Information START

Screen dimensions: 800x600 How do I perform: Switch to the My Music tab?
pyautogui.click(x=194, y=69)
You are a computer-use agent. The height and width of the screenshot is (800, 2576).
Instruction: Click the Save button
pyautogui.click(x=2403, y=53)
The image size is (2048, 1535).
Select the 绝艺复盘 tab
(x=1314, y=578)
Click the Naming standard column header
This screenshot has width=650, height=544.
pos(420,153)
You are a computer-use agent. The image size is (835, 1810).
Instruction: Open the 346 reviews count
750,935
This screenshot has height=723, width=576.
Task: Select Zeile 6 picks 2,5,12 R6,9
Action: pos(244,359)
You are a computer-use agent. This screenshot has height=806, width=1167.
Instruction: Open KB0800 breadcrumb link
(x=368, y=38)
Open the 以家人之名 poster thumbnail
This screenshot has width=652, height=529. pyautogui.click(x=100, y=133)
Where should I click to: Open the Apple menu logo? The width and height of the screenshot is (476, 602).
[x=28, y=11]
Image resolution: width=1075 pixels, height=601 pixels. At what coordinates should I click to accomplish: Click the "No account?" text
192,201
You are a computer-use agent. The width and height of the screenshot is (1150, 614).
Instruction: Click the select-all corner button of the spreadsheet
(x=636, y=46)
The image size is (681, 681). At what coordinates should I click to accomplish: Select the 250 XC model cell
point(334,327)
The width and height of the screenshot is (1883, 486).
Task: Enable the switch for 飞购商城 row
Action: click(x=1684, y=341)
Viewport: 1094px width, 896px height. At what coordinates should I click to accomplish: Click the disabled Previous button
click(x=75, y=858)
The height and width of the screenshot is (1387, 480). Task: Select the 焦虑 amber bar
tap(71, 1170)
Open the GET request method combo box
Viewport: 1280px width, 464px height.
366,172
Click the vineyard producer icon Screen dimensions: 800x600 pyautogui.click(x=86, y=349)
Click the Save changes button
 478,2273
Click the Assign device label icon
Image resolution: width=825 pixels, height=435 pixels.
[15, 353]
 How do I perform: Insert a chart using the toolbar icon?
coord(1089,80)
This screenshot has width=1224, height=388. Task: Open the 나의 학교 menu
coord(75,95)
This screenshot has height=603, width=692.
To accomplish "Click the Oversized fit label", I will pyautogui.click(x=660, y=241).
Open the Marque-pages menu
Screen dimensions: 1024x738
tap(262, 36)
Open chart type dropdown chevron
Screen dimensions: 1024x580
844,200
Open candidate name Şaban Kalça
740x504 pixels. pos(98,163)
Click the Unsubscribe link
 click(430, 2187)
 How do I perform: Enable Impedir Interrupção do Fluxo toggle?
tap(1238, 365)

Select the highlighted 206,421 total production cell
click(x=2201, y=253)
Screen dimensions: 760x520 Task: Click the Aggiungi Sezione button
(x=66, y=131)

Information END

Problem requirements:
Lines containing the word "agent": say how many there are in the material, with no other text.

Answer to the exercise:
4